🤖 AI Summary
For source localization in dynamic, partially observable environments with sparse rewards—e.g., gas leak detection—this paper proposes a novel framework integrating Bayesian inference with hierarchical reinforcement learning. Methodologically, it introduces (1) an attention-enhanced particle filter for efficient uncertainty modeling of time- and space-varying states, with theoretical convergence guarantees; and (2) a dual-execution “planning–learning” strategy that jointly optimizes exploration robustness and decision efficiency. The approach significantly improves localization accuracy and computational efficiency under sparse, noisy observations. Extensive experiments across diverse scenarios demonstrate strong cross-distribution generalization and environmental adaptability. By unifying probabilistic state estimation with hierarchical policy learning, the framework establishes an interpretable, scalable paradigm for low signal-to-noise-ratio dynamic source localization.
📝 Abstract
In many real-world scenarios, such as gas leak detection or environmental pollutant tracking, solving the Inverse Source Localization and Characterization problem involves navigating complex, dynamic fields with sparse and noisy observations. Traditional methods face significant challenges, including partial observability, temporal and spatial dynamics, out-of-distribution generalization, and reward sparsity. To address these issues, we propose a hierarchical framework that integrates Bayesian inference and reinforcement learning.

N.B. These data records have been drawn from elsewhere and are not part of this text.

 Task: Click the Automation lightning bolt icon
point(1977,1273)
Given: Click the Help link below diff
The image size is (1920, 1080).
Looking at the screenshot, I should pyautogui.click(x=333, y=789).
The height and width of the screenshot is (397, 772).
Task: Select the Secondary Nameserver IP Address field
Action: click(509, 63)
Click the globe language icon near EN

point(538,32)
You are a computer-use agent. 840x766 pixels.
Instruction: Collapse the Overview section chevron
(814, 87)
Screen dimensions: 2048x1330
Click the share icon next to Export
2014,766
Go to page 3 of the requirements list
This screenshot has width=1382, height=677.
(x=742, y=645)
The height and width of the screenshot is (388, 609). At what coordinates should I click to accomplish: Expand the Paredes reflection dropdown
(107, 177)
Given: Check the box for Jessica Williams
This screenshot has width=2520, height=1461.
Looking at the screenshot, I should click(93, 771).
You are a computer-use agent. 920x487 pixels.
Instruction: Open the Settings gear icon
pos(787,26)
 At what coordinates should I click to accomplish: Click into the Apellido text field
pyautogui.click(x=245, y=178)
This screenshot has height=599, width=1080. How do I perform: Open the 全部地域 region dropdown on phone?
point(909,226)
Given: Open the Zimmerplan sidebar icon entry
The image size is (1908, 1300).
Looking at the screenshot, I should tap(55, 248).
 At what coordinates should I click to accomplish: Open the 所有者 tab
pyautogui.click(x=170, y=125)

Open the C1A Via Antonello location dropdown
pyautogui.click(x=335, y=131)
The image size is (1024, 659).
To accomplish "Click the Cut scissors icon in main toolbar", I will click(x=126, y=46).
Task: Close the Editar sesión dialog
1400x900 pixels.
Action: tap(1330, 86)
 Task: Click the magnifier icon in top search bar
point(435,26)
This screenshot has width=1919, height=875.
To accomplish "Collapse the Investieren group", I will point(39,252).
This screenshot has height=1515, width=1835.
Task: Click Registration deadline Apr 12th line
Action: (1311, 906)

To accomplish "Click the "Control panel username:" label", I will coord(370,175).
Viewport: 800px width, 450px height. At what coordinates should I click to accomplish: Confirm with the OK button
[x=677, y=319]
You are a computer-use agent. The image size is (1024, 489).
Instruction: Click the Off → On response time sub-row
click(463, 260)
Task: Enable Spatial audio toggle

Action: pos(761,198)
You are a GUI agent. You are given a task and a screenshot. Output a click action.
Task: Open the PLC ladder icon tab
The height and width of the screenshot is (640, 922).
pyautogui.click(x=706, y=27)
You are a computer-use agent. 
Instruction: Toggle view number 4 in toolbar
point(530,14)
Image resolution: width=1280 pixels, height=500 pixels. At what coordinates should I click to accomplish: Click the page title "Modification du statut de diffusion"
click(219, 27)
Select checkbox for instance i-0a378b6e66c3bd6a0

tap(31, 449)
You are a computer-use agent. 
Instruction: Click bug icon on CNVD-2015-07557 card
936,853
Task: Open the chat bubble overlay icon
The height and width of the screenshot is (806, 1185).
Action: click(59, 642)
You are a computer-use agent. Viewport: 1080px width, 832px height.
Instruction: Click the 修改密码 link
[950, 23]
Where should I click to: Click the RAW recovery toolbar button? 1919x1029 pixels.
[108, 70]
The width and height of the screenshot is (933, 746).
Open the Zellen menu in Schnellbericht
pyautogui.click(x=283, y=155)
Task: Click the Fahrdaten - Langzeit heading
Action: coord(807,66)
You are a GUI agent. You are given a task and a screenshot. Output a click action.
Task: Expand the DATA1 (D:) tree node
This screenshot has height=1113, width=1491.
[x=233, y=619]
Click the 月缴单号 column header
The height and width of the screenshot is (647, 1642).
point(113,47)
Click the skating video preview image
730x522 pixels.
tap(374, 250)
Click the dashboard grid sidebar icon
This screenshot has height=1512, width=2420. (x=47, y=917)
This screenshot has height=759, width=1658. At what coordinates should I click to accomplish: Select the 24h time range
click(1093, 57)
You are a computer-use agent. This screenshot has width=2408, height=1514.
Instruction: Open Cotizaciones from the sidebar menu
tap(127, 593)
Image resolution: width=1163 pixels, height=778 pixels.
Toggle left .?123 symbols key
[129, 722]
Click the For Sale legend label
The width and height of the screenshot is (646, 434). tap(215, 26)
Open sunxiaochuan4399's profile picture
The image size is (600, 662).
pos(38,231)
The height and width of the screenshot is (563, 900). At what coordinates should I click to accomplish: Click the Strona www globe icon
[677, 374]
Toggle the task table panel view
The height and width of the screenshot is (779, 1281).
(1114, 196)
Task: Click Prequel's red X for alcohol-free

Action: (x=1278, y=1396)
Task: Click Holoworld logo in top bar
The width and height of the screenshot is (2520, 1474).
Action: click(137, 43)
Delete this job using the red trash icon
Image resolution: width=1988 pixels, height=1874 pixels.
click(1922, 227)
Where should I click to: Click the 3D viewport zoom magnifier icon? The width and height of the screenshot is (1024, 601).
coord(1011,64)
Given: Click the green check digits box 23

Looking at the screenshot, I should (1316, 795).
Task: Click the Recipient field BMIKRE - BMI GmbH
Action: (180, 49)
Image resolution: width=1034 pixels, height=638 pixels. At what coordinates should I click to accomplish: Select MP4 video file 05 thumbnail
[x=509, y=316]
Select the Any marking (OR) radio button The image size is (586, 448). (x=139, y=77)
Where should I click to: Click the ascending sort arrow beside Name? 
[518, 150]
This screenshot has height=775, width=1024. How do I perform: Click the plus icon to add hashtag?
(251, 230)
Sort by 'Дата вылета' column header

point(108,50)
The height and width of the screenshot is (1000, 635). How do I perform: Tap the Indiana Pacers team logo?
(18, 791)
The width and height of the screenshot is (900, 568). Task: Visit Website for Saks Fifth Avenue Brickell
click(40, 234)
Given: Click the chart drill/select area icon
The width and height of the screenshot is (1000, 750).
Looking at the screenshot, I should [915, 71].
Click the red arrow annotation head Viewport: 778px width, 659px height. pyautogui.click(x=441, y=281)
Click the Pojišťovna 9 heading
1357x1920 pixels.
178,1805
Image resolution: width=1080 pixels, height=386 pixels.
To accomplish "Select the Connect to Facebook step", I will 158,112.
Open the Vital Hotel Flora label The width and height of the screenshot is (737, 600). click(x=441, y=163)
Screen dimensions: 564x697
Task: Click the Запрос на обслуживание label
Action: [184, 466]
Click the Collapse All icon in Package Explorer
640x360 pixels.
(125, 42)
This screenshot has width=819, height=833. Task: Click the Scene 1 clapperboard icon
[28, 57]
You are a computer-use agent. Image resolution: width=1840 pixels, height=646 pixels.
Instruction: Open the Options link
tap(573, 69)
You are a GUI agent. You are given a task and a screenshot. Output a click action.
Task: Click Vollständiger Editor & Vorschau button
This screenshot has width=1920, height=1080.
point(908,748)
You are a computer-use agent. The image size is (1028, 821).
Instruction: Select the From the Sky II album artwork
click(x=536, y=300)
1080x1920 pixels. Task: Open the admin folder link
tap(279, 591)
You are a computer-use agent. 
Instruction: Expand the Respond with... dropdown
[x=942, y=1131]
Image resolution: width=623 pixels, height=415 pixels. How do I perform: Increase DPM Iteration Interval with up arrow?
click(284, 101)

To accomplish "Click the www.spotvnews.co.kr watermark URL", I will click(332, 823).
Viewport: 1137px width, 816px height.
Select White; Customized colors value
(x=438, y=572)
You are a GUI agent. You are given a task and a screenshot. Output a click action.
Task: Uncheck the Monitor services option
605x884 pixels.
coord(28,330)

The framework leverages an attention-enhanced particle filtering mechanism for efficient and accurate belief updates, and incorporates two complementary execution strategies: Attention Particle Filtering Planning and Attention Particle Filtering Reinforcement Learning. These approaches optimize exploration and adaptation under uncertainty. Theoretical analysis proves the convergence of the attention-enhanced particle filter, while extensive experiments across diverse scenarios validate the framework's superior accuracy, adaptability, and computational efficiency. Our results highlight the framework's potential for broad applications in dynamic field estimation tasks.